- Task instructions: From the line that contains "The height and" down to the final line below, please repeat each line exactly and nothing more, with no pictures.
┌────────
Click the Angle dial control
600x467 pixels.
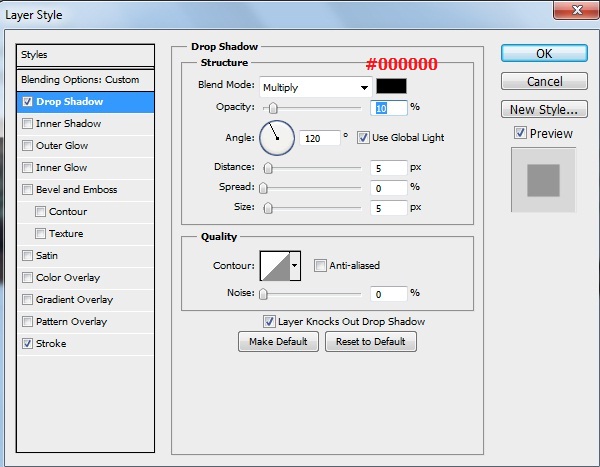click(277, 137)
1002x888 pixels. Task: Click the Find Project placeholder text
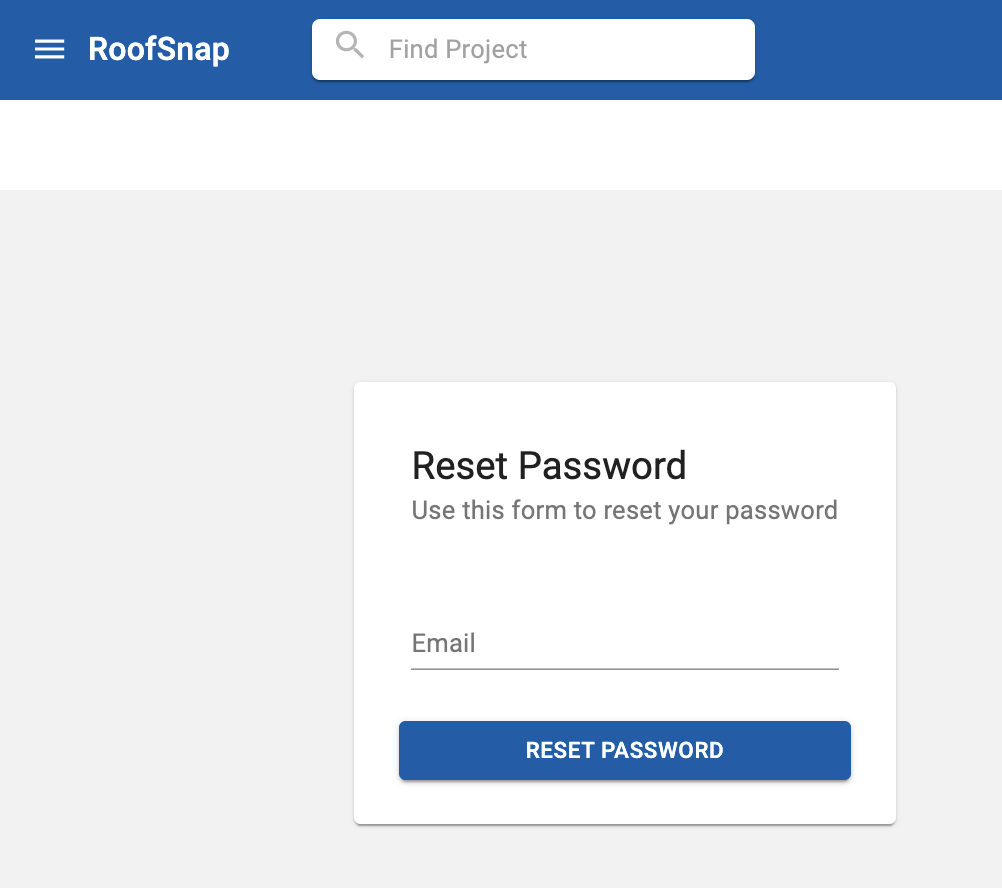[x=458, y=49]
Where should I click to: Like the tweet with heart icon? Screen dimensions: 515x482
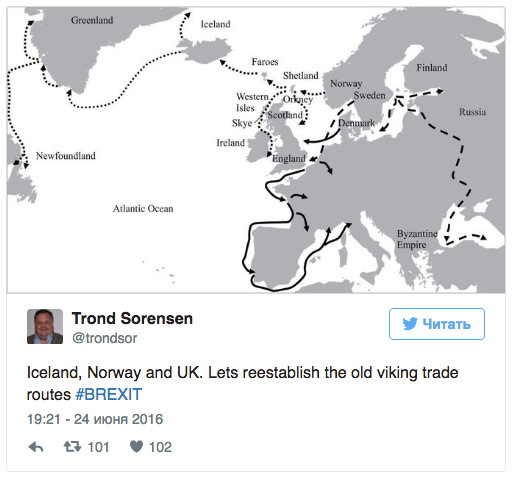click(x=136, y=447)
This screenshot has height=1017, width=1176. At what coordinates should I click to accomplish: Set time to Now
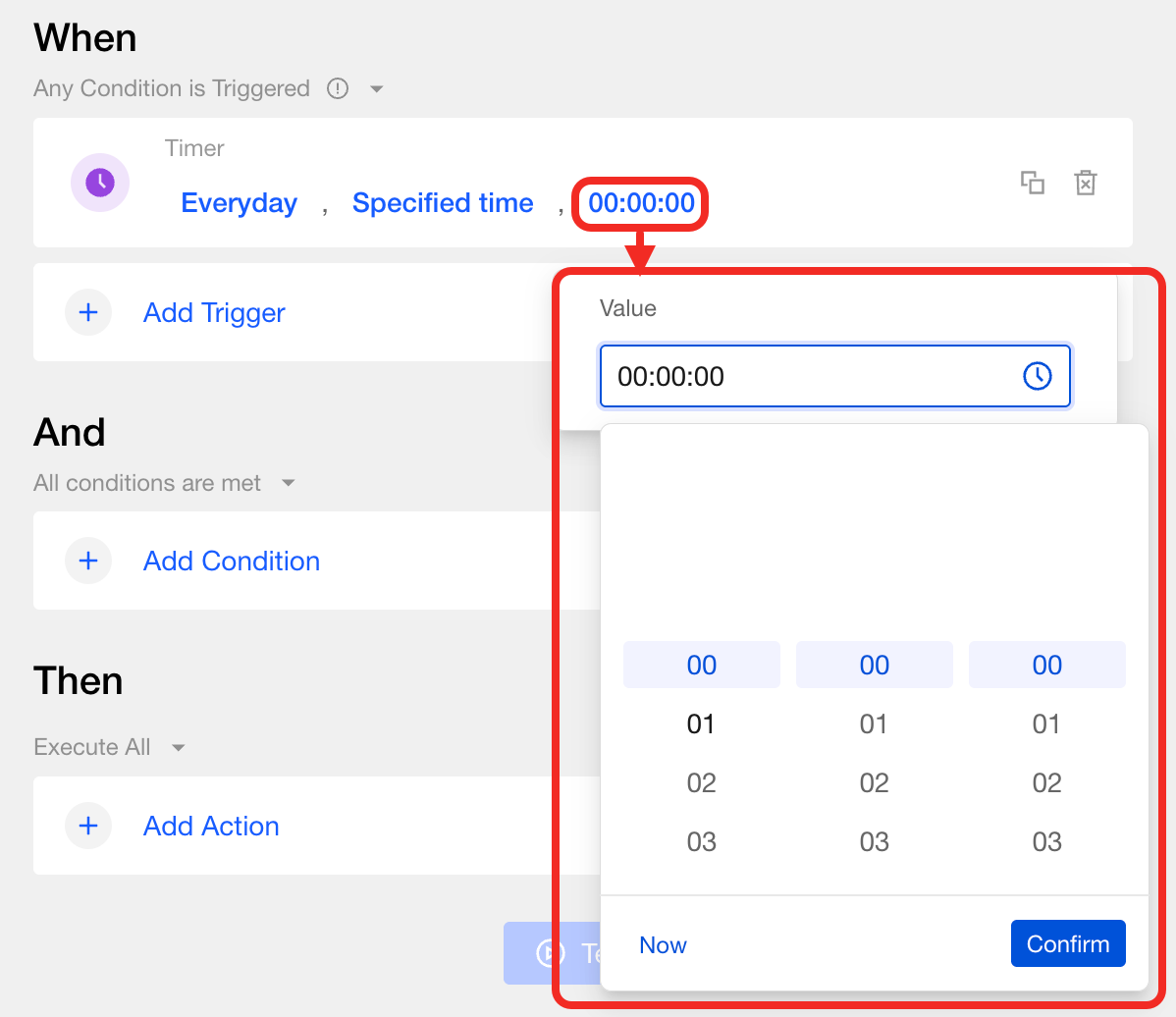663,945
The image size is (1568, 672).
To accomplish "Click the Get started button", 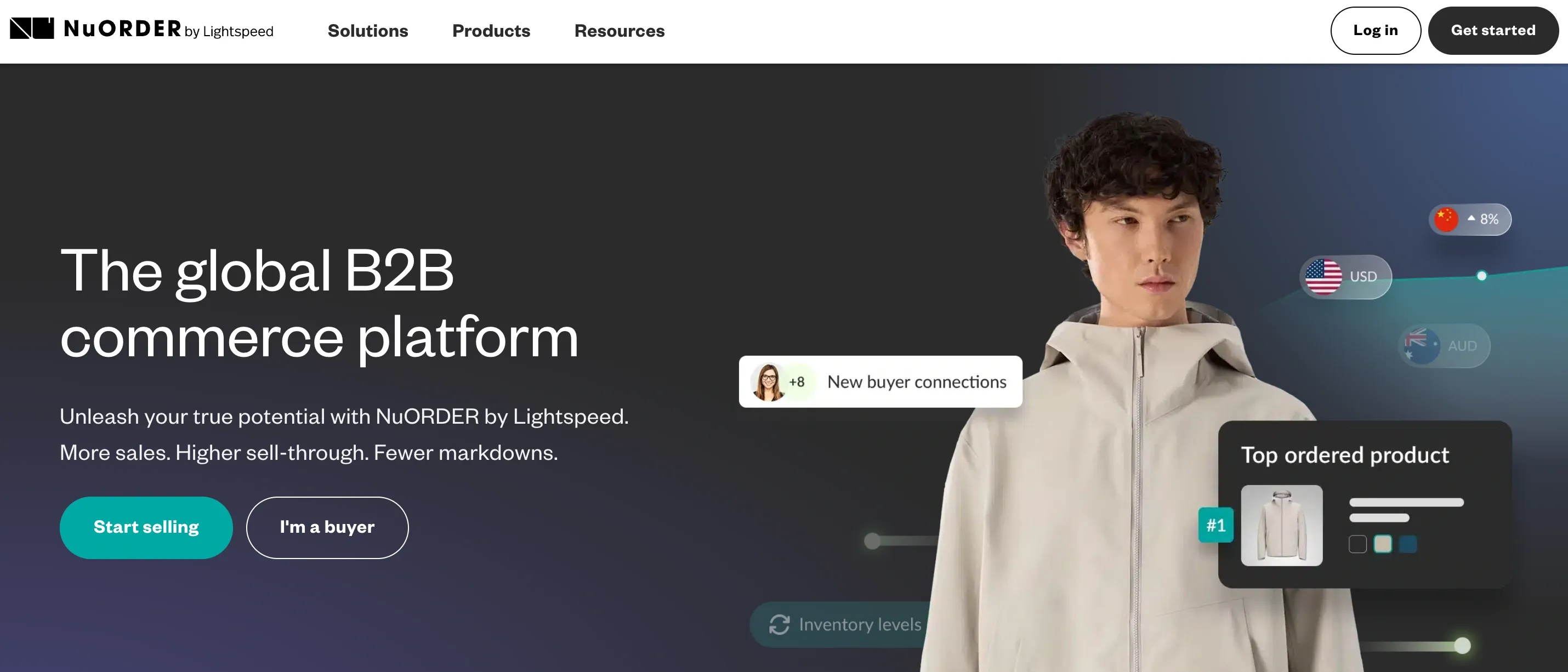I will pyautogui.click(x=1493, y=31).
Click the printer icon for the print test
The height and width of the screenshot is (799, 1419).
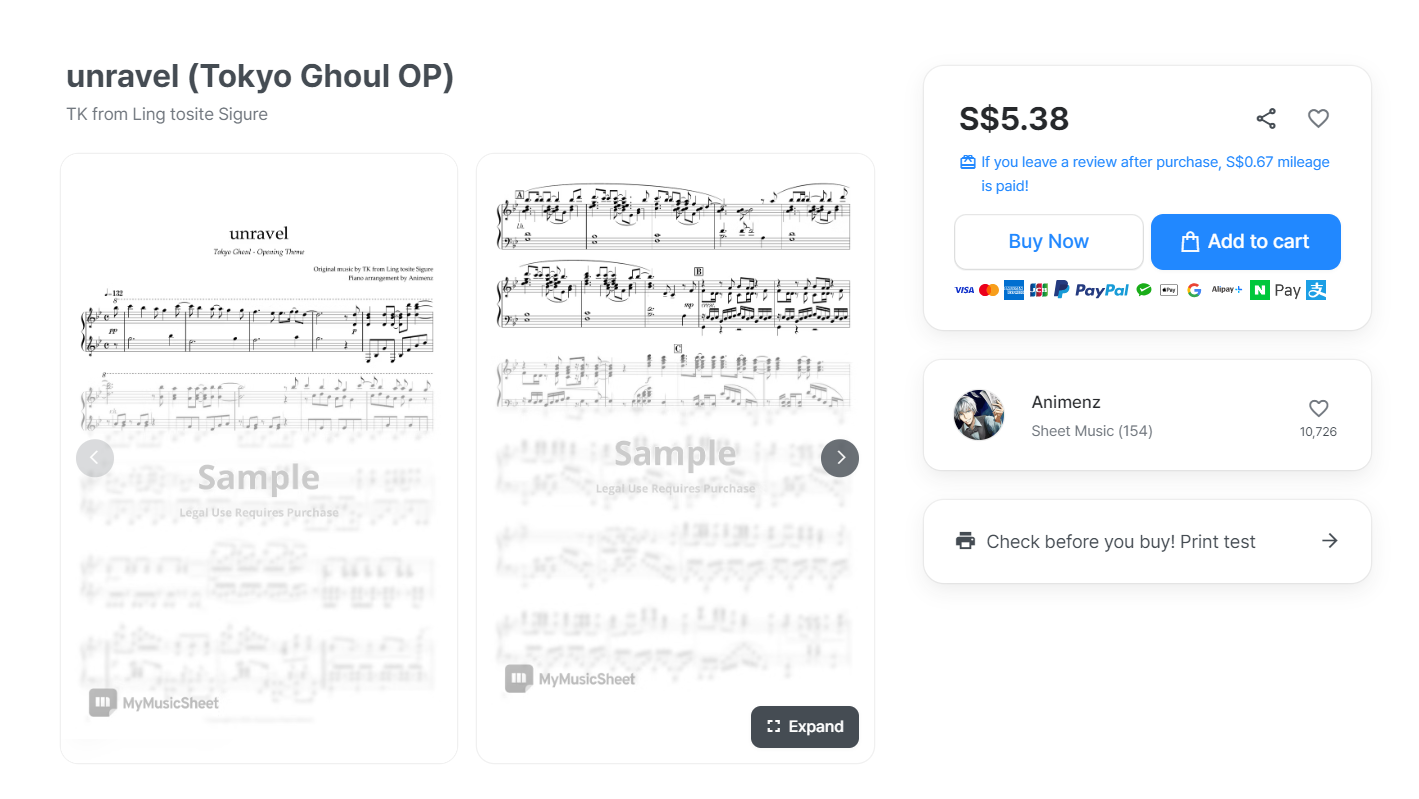point(965,541)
└────────
- Solution to this exercise:
The height and width of the screenshot is (799, 1419).
point(965,541)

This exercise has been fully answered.